Monia ne comprend pas. Elle essaie d’avoir des explications. Mais ils n’expliquent rien. Ses fils sont mis à terre, les mains derrière le dos, traités comme des criminels, sans même savoir de quoi ils sont accusés. Les policiers fouillent partout, vident les tiroirs et les armoires, retournent les matelas, ouvrent même la boite à couture. Tout est à terre. Ils cherchent des armes. Ils crient «où sont les armes?» Ils ne trouvent rien. Ils embarquent les fils de Monia, Nidhal, 27 ans at Anis, 24 ans. Le mari de Monia est cardiaque. Elle le voit blêmir, manquer de s’évanouir mais il tient le coup. Il n’est pas le seul. Leur voisine diabétique était aux toilettes au moment de l’arrivée des policiers. Elle entend le bruit et en sortant, se trouve face à une arme braquée contre elle et une autre contre la tête de sa fille, assise dans le salon, face à la télévision. 50 familles en tout ont vu leurs maris, frères, fils embarqués pour El Gorjani. Ils ont été frappés, insultés traités comme des moins que rien puis ramenés chez eux à 5h du matin. Tous les hommes du quartier ont été embarqués puis relâchés sans autre forme de procédure. On leur a juste demandé leurs cartes d'identité. Monia comprend que c’est l’Etat d’urgence et que le pays est en état d’alerte et en tant que citoyenne est prête à collaborer du mieux qu’elle peut pour aider son pays à combattre le terrorisme. Ce qu’elle ne comprend pas, c’est cette manière d’agresser le citoyen. Elle est gravement traumatisée.

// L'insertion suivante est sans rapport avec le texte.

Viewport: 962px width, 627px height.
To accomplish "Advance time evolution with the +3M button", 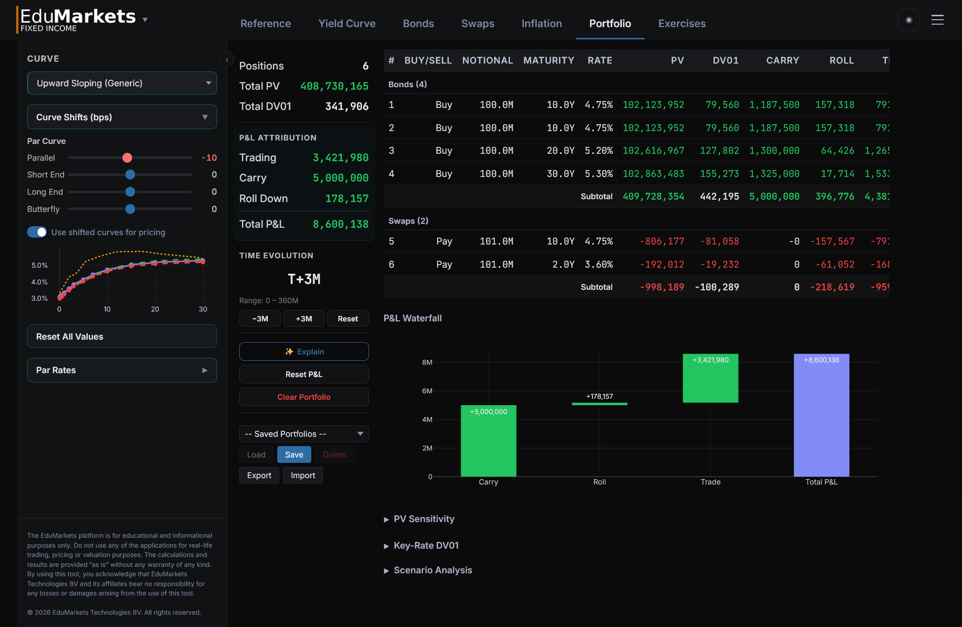I will pyautogui.click(x=303, y=318).
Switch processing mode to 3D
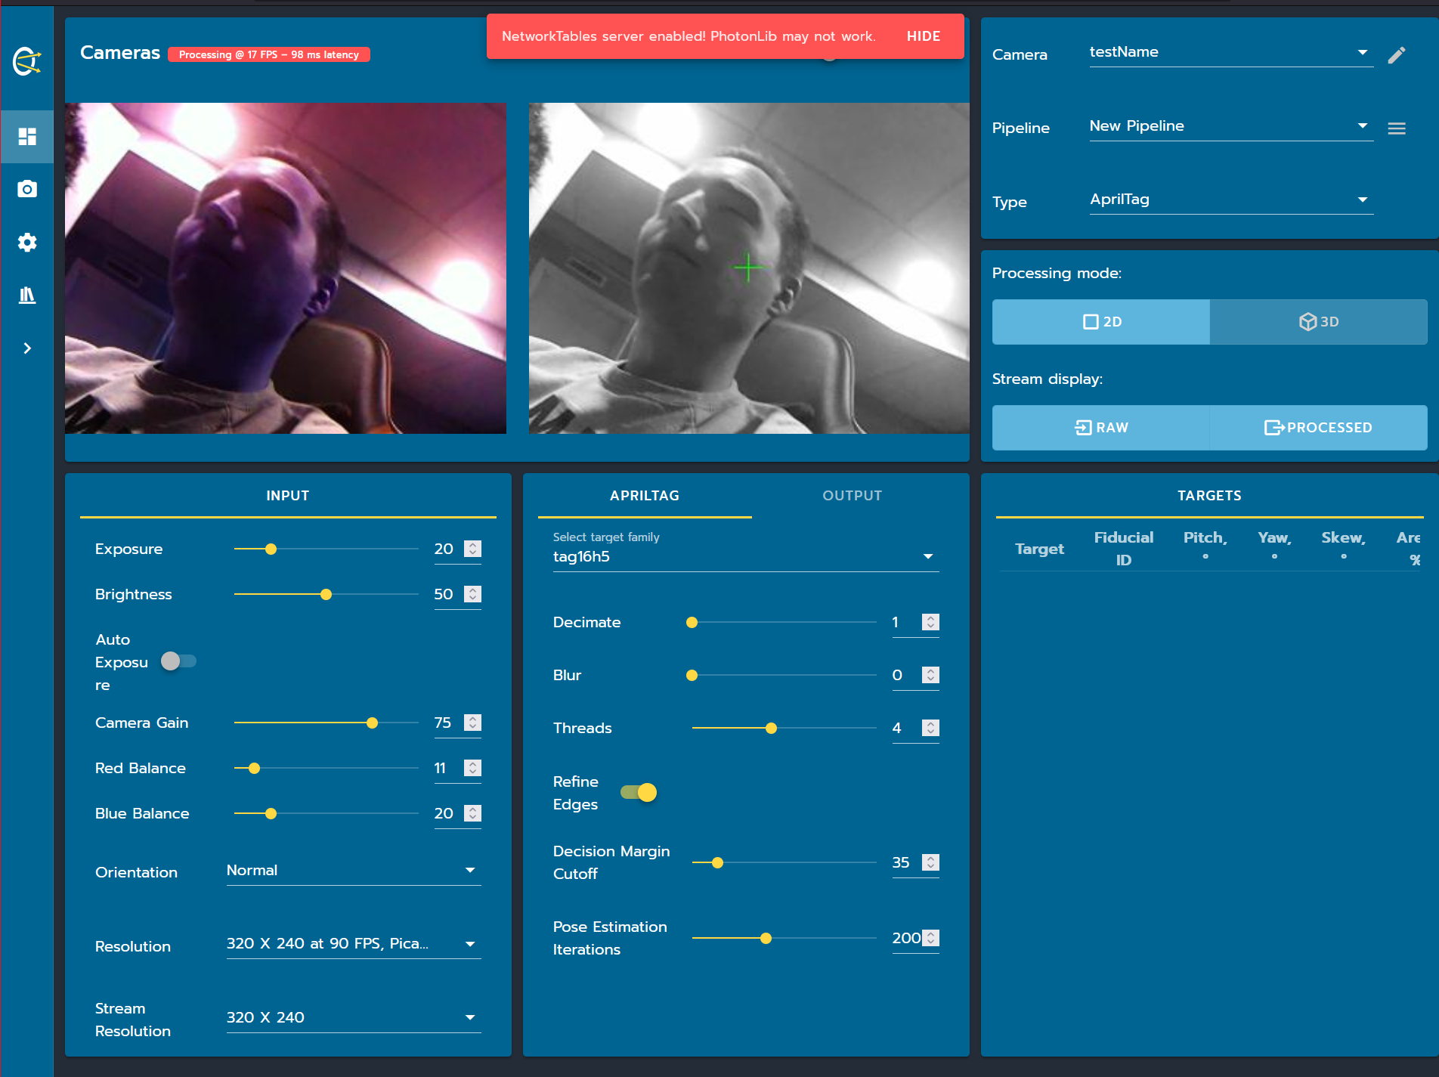Viewport: 1439px width, 1077px height. point(1318,322)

« Je me suis sentie écrasée, violée, sans dignité, humiliée. Ils ont foulé aux pieds le respect et la pudeur. D’un coup, je n’avais plus aucun droit et c’est terrible comme sensation, savoir qu’on peut tout vous faire en totale impunité. Je pense que je ne m’en remettrai jamais. Je n’ai plus confiance. Ceux qui sont censés nous protéger, me font peur ».
Plusieurs familles ont décidé de déposer une plainte.